Testing the Future Internet
Creating new adaptive Internet technologies as envisioned by the MAKI (Multi-Mechanisms Adaptation for the Future Internet) project requires the interaction of a plethora of different modules, submodules and hardware platforms. Implementation-defined behaviour and the inherent concurrency and communication delay of these systems are the primary sources of many potential types of errors. As can already be observed in current highly distributed systems such errors tend to hide in sometimes quite obscure corner-cases. For example, a catastrophic protocol lock-up might manifest only for an unlikely, unexpected packet reordering. In addition, incompatibilities stemming from the heterogeneity of subsystems, demand further attention for testing approaches. This work aims at devising methodologies that address particularly timing and heterogeneity related issues in distributed and networked systems, with a focus on event-driven software.
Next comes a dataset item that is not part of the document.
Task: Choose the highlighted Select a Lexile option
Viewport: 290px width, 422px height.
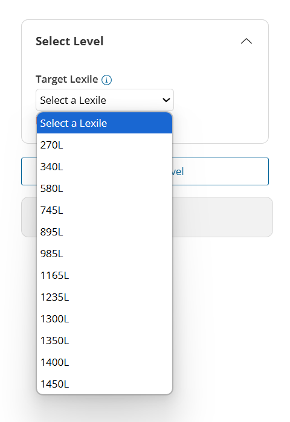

Oscar Dustmann‘s research interests include software reliability, particularly in the domain of networked and distributed systems. He focuses on influence of time on the behaviour of systems and how this can be analysed by symbolic execution. He received his BSc and MSc in Computer Science from the chair for Communication and Distributed Systems of RWTH Aachen University, where he is also pursuing his PhD studies since late 2013. Currently, he is visiting the Software Reliability Group during summer semester 2014 working on the KLEE constraint solver algorithms. Oscar is one of the two main contributors to and current maintainer of the KleeNet project, a fork of KLEE for distributed systems.